With no apparent interest from NBA teams, Iverson announced his plan to retire this week. His statement read more like a job pitch for a playoff contender rather than a final farewell.
Iverson said he planned to retire, but also stated that "I feel strongly that I can still compete at the highest level."
The statement also said Iverson has tremendous love for the game and the desire to play, adding there is "a whole lot left in my tank."
He could find out how much in Philadelphia, where he spent the first 10-plus seasons of his career.
The 10-time All-Star was NBA MVP in 2001 when he led the Sixers to the NBA Finals. He was the No. 1 overall pick of the 1996 draft and became a global star with his all-out play — and a major headache with his rants about practice and run-ins with former coach Larry Brown.
Fed up with losing and his relationship with former coach Maurice Cheeks irrevocably broken, Iverson wanted out in 2006 and he was traded to the Denver Nuggets. He played for Denver until early last season when he was traded to Detroit.
The 6-foot Iverson played three games this season with Memphis before taking a leave of absence to attend to personal matters. He was waived after the two sides agreed to part ways.
Iverson's agent, Leon Rose, and 76ers team president Ed Stefanski did not immediately return messages for comment.
Iverson would find a Sixers team in the same mediocre shape he left it amid squabbles with management.

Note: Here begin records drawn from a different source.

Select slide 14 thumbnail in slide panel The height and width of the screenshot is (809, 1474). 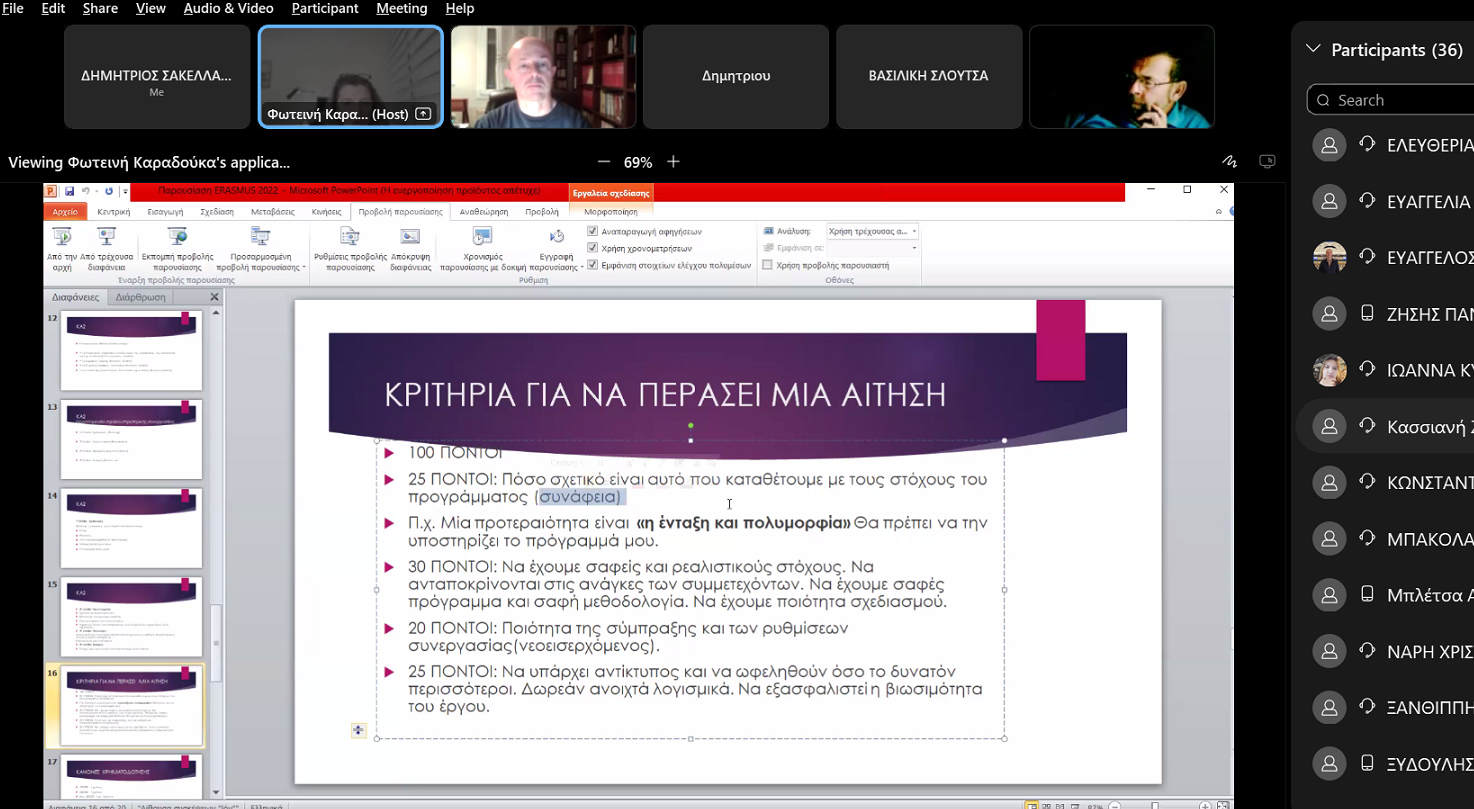[131, 527]
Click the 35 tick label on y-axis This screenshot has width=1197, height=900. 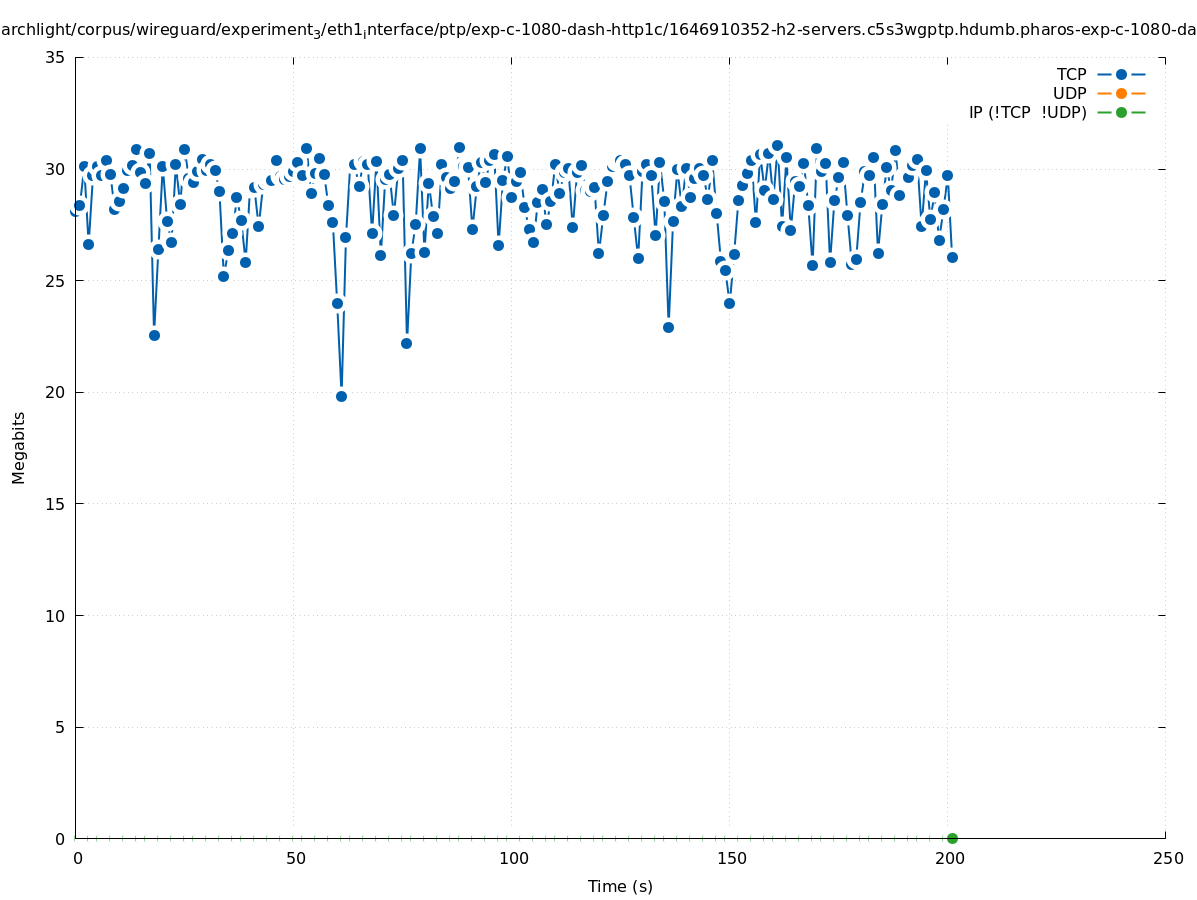pyautogui.click(x=56, y=57)
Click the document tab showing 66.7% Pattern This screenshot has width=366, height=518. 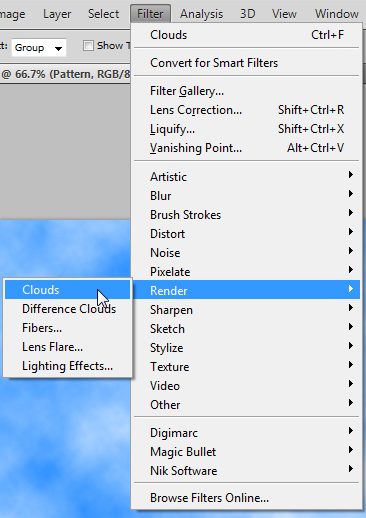coord(65,74)
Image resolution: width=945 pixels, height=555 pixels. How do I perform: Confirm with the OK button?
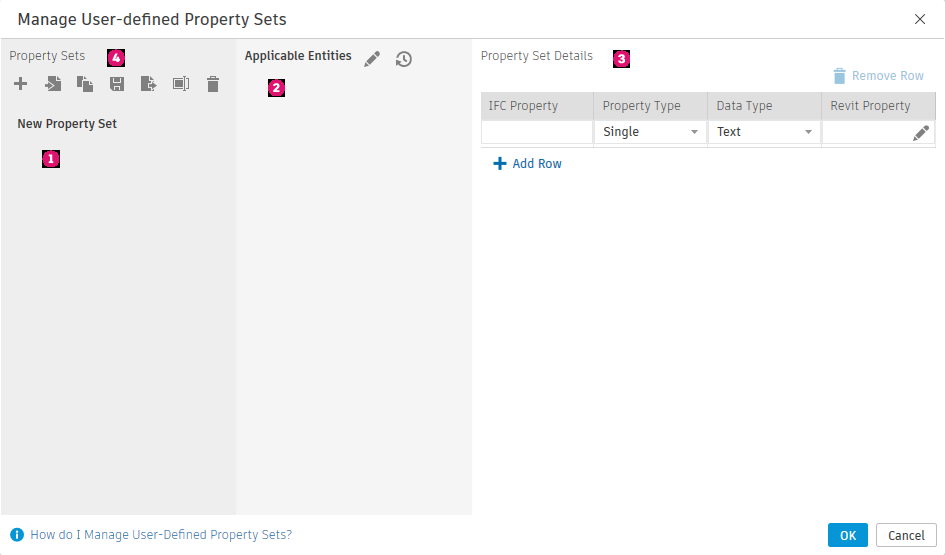pos(847,535)
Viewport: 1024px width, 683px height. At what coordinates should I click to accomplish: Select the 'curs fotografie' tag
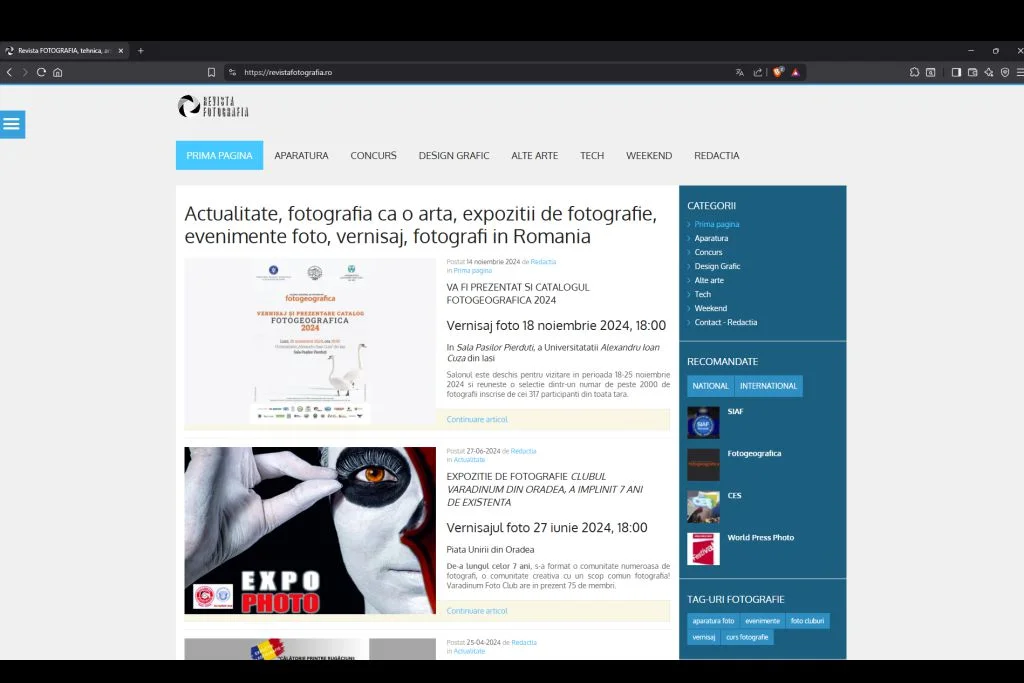[747, 637]
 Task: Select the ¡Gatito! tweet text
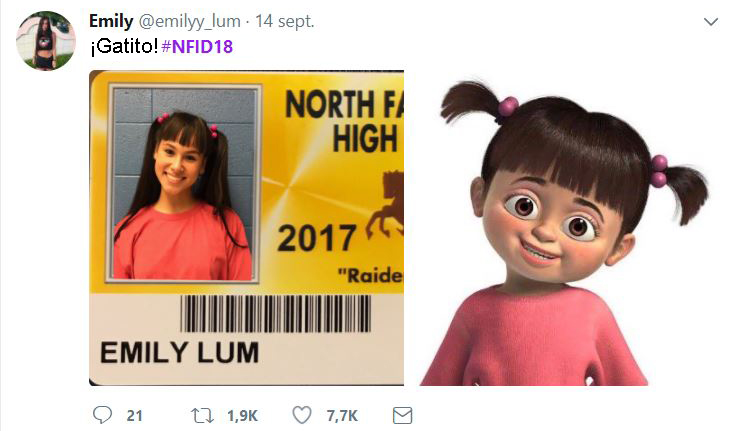pos(124,47)
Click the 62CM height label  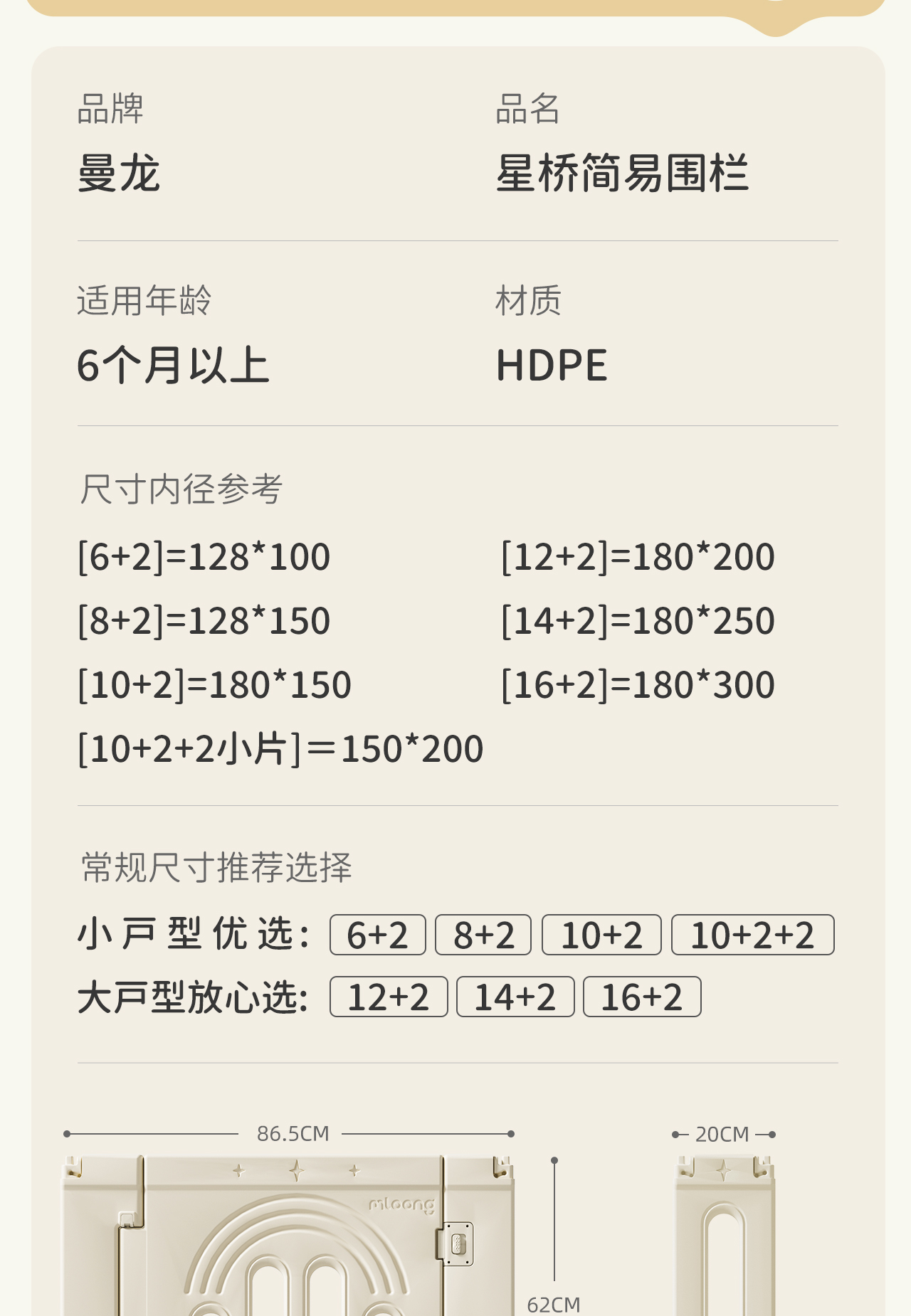click(554, 1304)
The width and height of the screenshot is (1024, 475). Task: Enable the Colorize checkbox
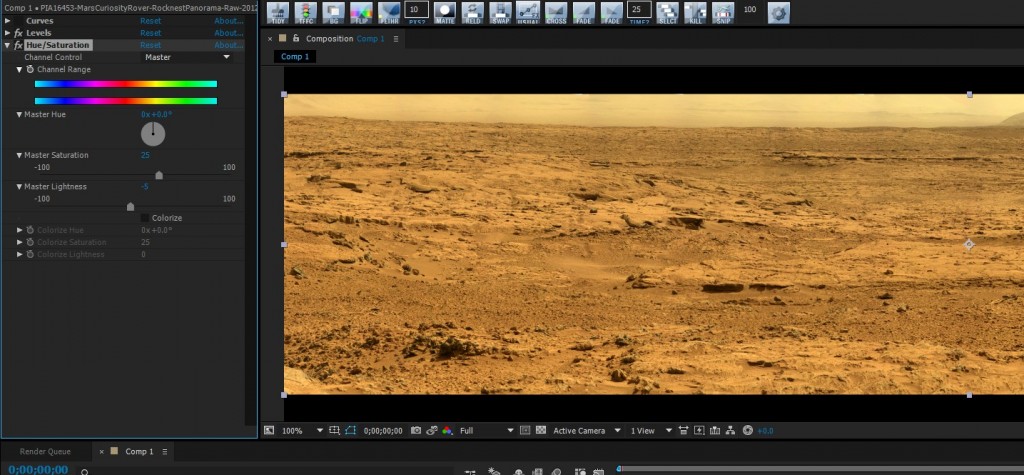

The Sixers have lost five straight and are 5-11 entering Sunday's game at San Antonio.
Iverson would immediately spark interest and ticket sales among Philadelphia's largely apathetic fan base. The Sixers are 29th in the NBA in attendance, and Iverson would spike that sagging number.
The Sixers were bounced out of the first round of the Eastern Conference playoffs each of the last two seasons.
Stefanski has said he wanted to build around his nucleus of Andre Iguodala, Elton Brand and Thaddeus Young. Iverson, like he has in every stop, would demand the ball and could hinder team chemistry more than he could make Philly relevant.
Iverson also has made it clear he won't come off the bench. With Williams out, he would start over rookie Jrue Holiday, but it's not clear where he would fit in once Williams is healthy to return.
The New York Knicks considered signing Iverson after he cleared waivers, before deciding he would take too much playing time from younger players they are trying to develop.
One of the NBA's great scorers, Iverson entered this season with a career average of 27.1 points, which ranks fifth all time. Yet there was almost no interest in him this summer before he went to the Grizzlies on a one-year deal.
Iverson has played one game in Philadelphia since he was traded, with Denver on March 19, 2008. He planted a kiss on the 76ers logo at midcourt, blew imaginary ones to the fans, and regretted how his Sixers career ended.
"I always wanted to finish my career here in Philadelphia," he said. "The opportunity was there for me to do it. In a lot of ways, I made sure that didn't happen."
He might get that second act to make it end the way he wants.